I was raised Southern Baptist. This means a few things: I grew up going to church Sunday morning, Sunday night, and Wednesday night, I have been to a tent revival (white tent, funeral home fan, folding chairs… the whole nine yards), and I really only celebrated two religious holidays, Christmas and Easter.
It was only when I started teaching at a Catholic high school and attending a Presbyterian church that I discovered anything about an Ash Wednesday service or the season of Lent. My first Ash Wednesday teaching school I walked in and saw one of my co-workers with ash on his forehead. I leaned in, so as not to embarrass him, to tell him that he had something on his forehead. He smiled and said, “Dear, it’s Ash Wednesday.” I nodded like I knew what he was talking about and went about my merry way.
I quickly learned about the traditions of an Ash Wednesday service, and it is now my favorite church service of the year. There is something so moving about the service- the idea of preparing your spirit for the gift of Easter, the hope in surrendering your “ashes” for healing, and the beauty in the gentle touch of someone drawing the cross on your forehead.
Ash Wednesday marks the 40 days prior to Easter and is the official start of the season of Lent. As tradition goes, individuals either give up something that is deemed bad or a hindrance in their life or they start doing something that is beneficial. I always find it interesting to hear what people give up or what they add. You often hear of people giving up sweets or alcohol or something like that. The latest trend seems to be giving up Facebook. (I thought about giving up Facebook, but who am I kidding? I’m an avid Facebooker- they’ll have to pry Facebook out of my cold, dead hands. J) The idea behind giving up something is meant to be an act of purging and cleansing so as to refocus your spirit. Letting go helps us open our hearts and minds. Surrendering something, even if it is only for 40 days, helps clarify what has power in our lives.
I like the idea of Lent. I think it is good for us to practice intentional surrender. Surrendering and letting go are really quite the opposite of what we naturally want to do as humans. We naturally want to control. We naturally want to be in charge of our own fate. So often, we want to hold on rather than let go. We want to hold on even if we know the holding on is killing us.
What do you need to surrender? Whether you observe Lent or not, where in your life do you need to let go? What are you holding onto that is holding you back? What do you need to give up?
What if you gave up shame? What if you gave up fear or anger or caring about the number on the scale? What if you let go of second-guessing your decisions? What if you let go of the grudge and the resentment?
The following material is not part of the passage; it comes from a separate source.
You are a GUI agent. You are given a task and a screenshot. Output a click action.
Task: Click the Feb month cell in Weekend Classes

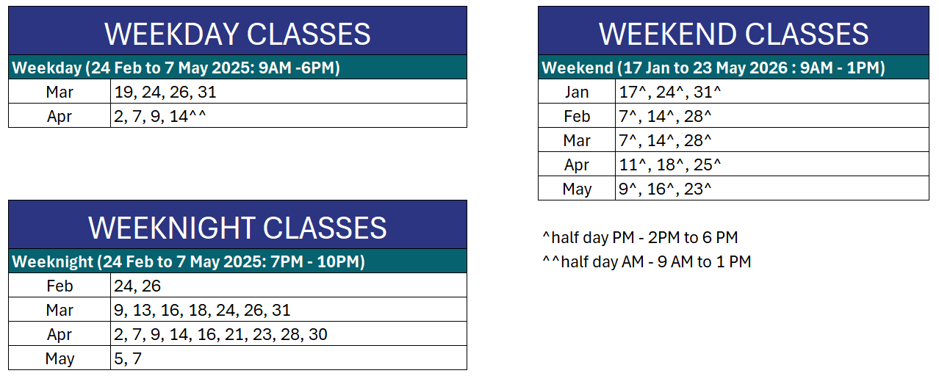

This Lenten season I want to give up fear and control. There are some things in my life that I want to control because I am afraid. I am afraid of losing them, of these things being taken from me. I realized recently that when we start holding on so tightly because we are afraid of something being taken from us, then we are in danger of that thing, even if it is a good thing, becoming an idol in our lives. We’re in danger of sacrificing our peace of mind and values on the altar of that idol.
When we start making those sacrifices, what we don’t realize is that we’re really not in control because that thing or that person is now controlling us. We like to think we are in control and that this decision or that decision will bring the outcome we want, but that isn’t the case at all. The relationship we love, yet we fear losing, ends up controlling the peace in our hearts. The dream job we worked so hard to achieve, yet feel there’s no rest in because we’re compelled to continue climbing the ladder, ends up controlling our schedule. The lifestyle choices we put into place to make us feel better, yet we still don’t think we’re pretty or thin enough, end up controlling our confidence and sense of worth. We end up controlled by the thing we are trying to control.
I want to give up fear, and I want to give up control. I want to hold loosely the things that could so easily become idols in my life. I want my hands to be open to receive, rather than closed in white-knuckled fear. I want to really embrace the posture of surrender because this is what I know about surrender…
Surrender is not weakness. Surrender is not defeat; it’s not quitting. Surrender is acknowledging where you end and the Power greater than you begins. It is letting go of the idol. Surrender is freedom.
What do you need to give up? Where do you need to let go in your life? Where would you like to experience the freedom of surrender?